ARUS
BALIK adalah bagian dari suatu proyek besar studi sejarah Nusantara
yang dilakukan Pramoedya sebelum ditahan pada 1965. Terpaksa dia menulis
hasil risetnya semasa tahanannya di Pulau Buru (1969–1979) tanpa
membawa sebaris pun catatannya. Yang dihasilkan bukanlah sebuah thesis
sejarah, tetapi novel sejarah sebagaimana juga halnya dengan sejarah
gerakan kebangkitan kebangsaan Indonesia yang dituangkannya dalam bentuk
novel tetralogi Bumi Manusia.
ARUS BALIK mungkin merupakan novel pertama dalam khazanah sastra
Indonesia modern yang mengisahkan Nusantara dalam segala kemegahannya
sebagai kesatuan maritim, sebagai kekuatan bahari yang jaya. Bagi
Pramoedya kekuatan citra bahasa Indonesia, berikut segenap wawasan
falsafah dan estetiknya tertempa dan berkembang berkat wawasan
kelautannya yang berwatak luas menembus kedangkalan dan kekerdilan;
sebagaimana juga kejayaan persatuan dan kesatuan Indonesia dilahirkan
oleh gelora kebaharian – sebaliknya kawasan-kawasan pedalaman agraris
mengungkung wawasan berpikir, cenderung membentuk watak kerdil dan
kemunafikan akibat tiadanya sentuhan gemuruh gelombang lautan.

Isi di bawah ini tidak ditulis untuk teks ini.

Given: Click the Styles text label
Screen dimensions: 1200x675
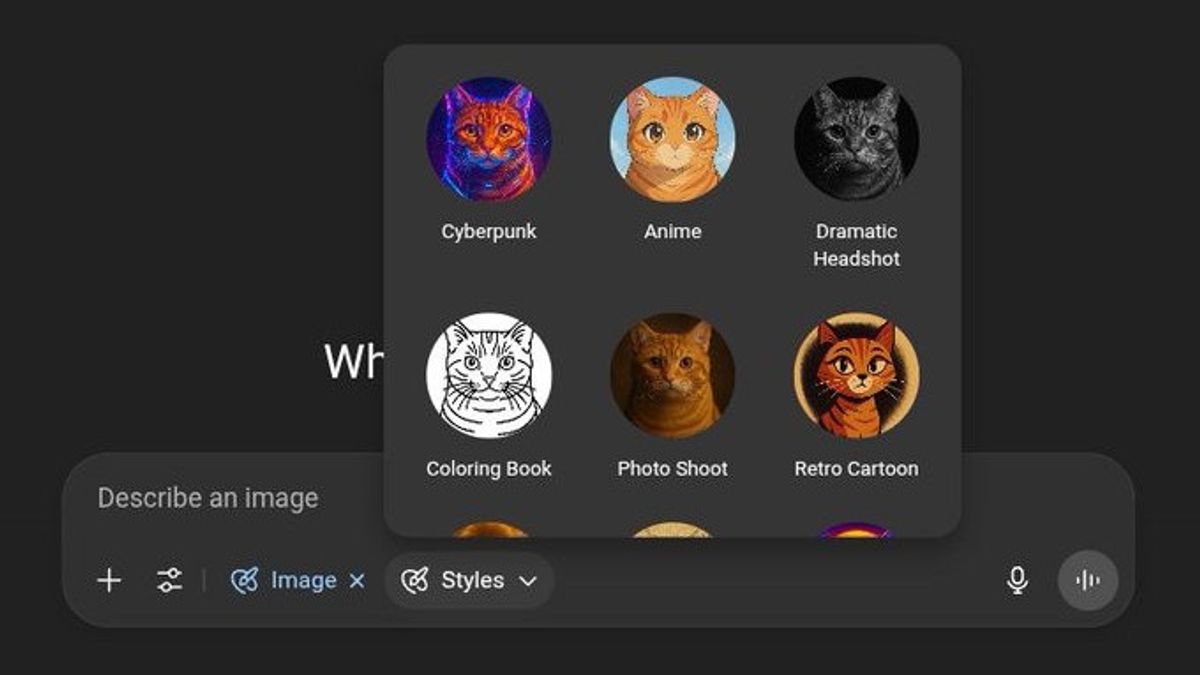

Maka benar sekali ucapan Pramoedya, Indonesia tak habis-habisnya
dirundung masalah integrasi dan tersendat perkembangannya, disebabkan
sebagai kekuatan bahari Indonesia sejak merdeka justru selalu diatur
oleh kekuasaan angkatan darat dengan watak khasnya yang bukan saja tak
kenal, malah meminggirkan wawasan kebaharian.
Sebagai penulis yang pada tempat pertama adalah novelist, Pram sengaja
memilih menuangkan hasil penelitiannya dalam bentuk novel daripada
suatu karya ilmiah. Di situ pulalah letak kekhasan Pramoedya sebagai
novelist : dia seorang master dalam mempresentasikan pesan yang
dikandung sejarah bagi semua segment masyarakat, mulai dari pembaca
paling awam sampai kepada lingkungan paling terpelajar. Lingkaran
pembaca seluas-luasnya itulah yang ingin dia jangkau, bukan hanya
sejumput intelektual dari lingkaran masyarakat ilmiah, melainkan semua
lapis masyarakat diharapkannya dapat mencerna dan memahaminya.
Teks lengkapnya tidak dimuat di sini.